If SMT solvers are not part of your daily life, the basic idea is this: encode the claim as math, then ask the solver to find a counterexample. If it finds one, the claim is false. If it proves no counterexample exists, the claim holds inside the encoded theory.
SMT stands for Satisfiability Modulo Theories. Given a first order formula annotated with a background mathematical theory, the solver decides whether the formula is satisfiable. In other words, is there an assignment to the variables that makes it true? Z3 (from Microsoft Research) is the dominant open source solver. The relevant theory here is Linear Real Arithmetic (LRA): formulas built from linear inequalities over real valued variables, connected by boolean operators like ∧, ∨, ¬.

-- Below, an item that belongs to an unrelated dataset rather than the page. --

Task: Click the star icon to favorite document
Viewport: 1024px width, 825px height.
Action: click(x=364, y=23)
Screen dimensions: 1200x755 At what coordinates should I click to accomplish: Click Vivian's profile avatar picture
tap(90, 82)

Z3 handles LRA via DPLL(T), an extension of the classical Davis Putnam Logemann Loveland SAT solving procedure that calls a theory oracle whenever it needs to check consistency of a conjunction of theory literals. For LRA, that oracle is essentially the simplex method. The combination is complete for LRA: satisfiable formulas get a model; unsatisfiable formulas get a proof.
A neural network property like "for all inputs in this set, the correct class has a higher logit than any other" becomes a satisfiability query on the negation: is there an input where some other class wins? The verifier runs Z3 on that negated formula. Either it finds a counterexample (model is sat) or proves there's none (unsat). Linear layers encode into LRA directly as affine constraints. The difficulty is nonlinear activations.

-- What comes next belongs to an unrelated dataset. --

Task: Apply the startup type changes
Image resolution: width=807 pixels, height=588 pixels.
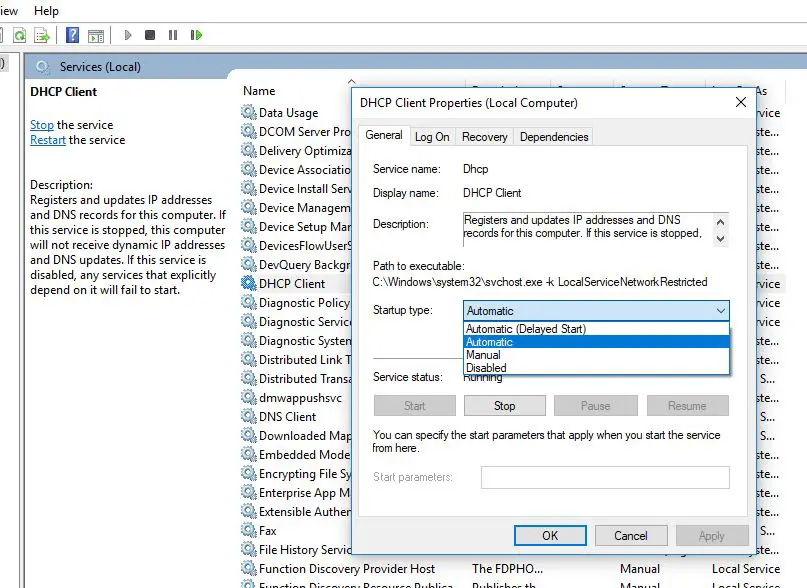Action: click(x=712, y=535)
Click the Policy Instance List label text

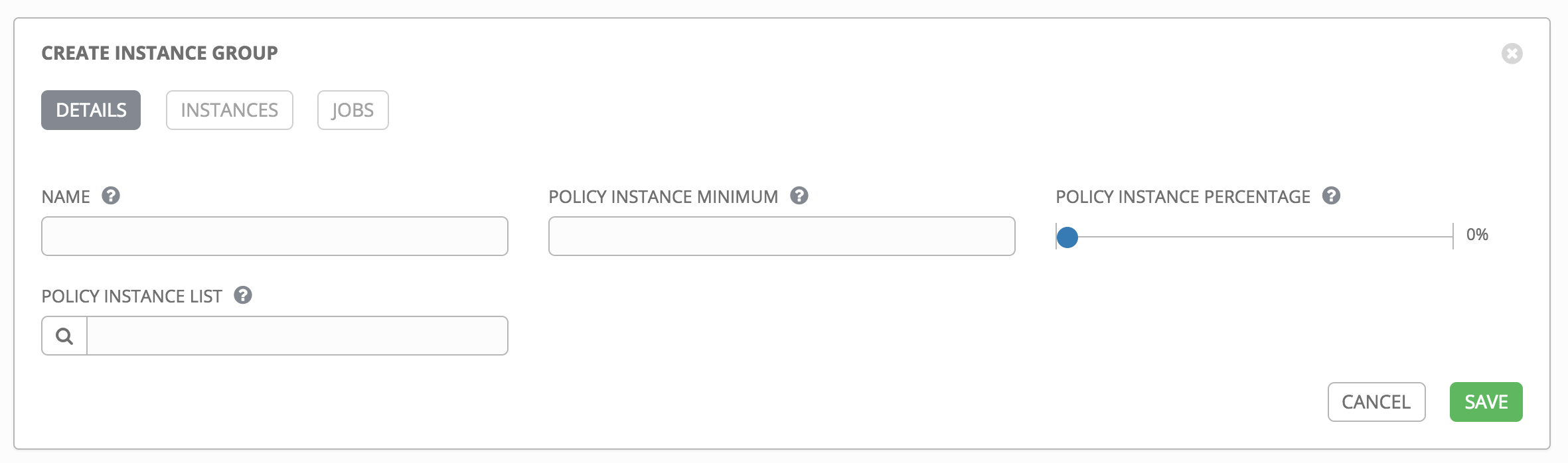[131, 297]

A ReLU introduces one case split per neuron: either the pre activation \(z\ge 0\), with output \(z\), or \(z<0\), with output \(0\). With \(n\) activations, the solver faces up to \(2^n\) branch combinations. Reluplex (Katz et al., 2017) handles this lazily, processing ReLU case splits on demand rather than enumerating all branches upfront. Scaling beyond a few hundred neurons for hard properties remains a challenge.

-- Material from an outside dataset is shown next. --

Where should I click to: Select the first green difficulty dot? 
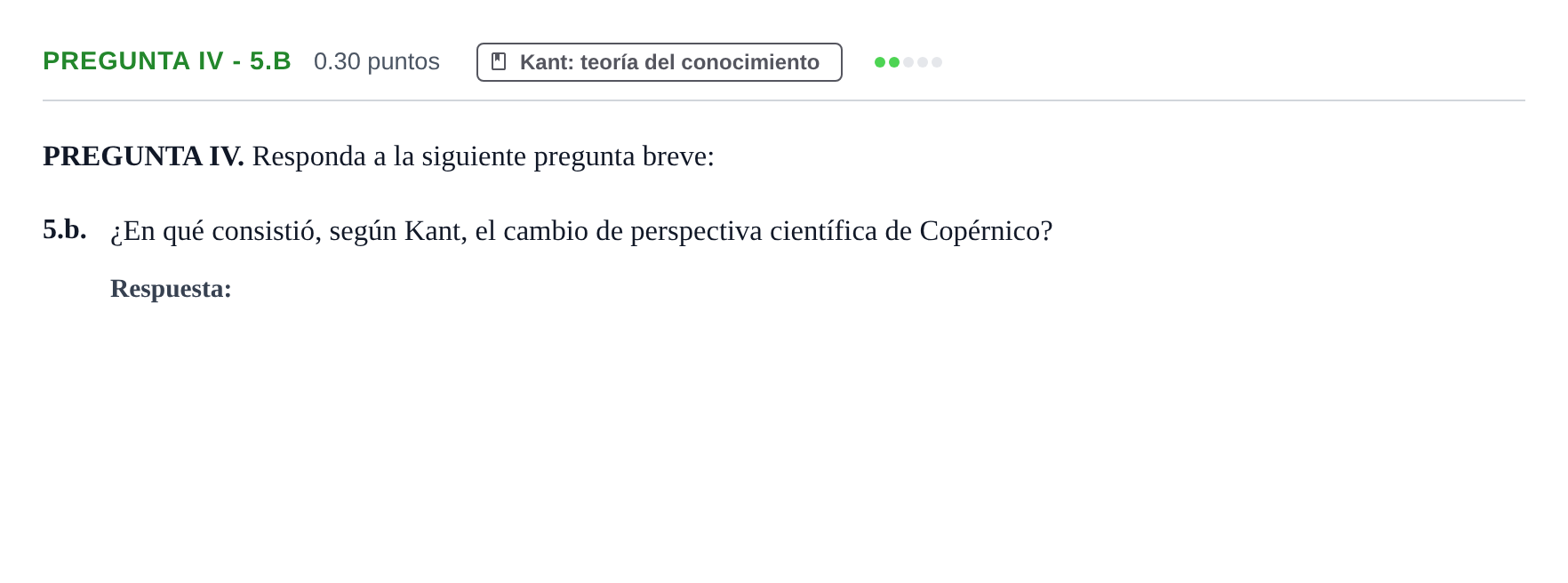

The piecewise linear boundary: any operator expressible as finitely many affine pieces, including ReLU, LeakyReLU, sparsemax, max pooling, and the BandNorm projection steps, admits an exact LRA encoding via case splits. Exponentials, square roots, and Gaussian CDFs do not. This boundary determines which transformer operators are friendly to SMT.
Verifying a property over a finite input domain shifts the problem structure: instead of proving a universal property over a continuous region, the solver checks each input in the domain (or batches of inputs) as a bounded formula. For a domain of 128 inputs and a circuit with a few dozen activations, the problem becomes tractable.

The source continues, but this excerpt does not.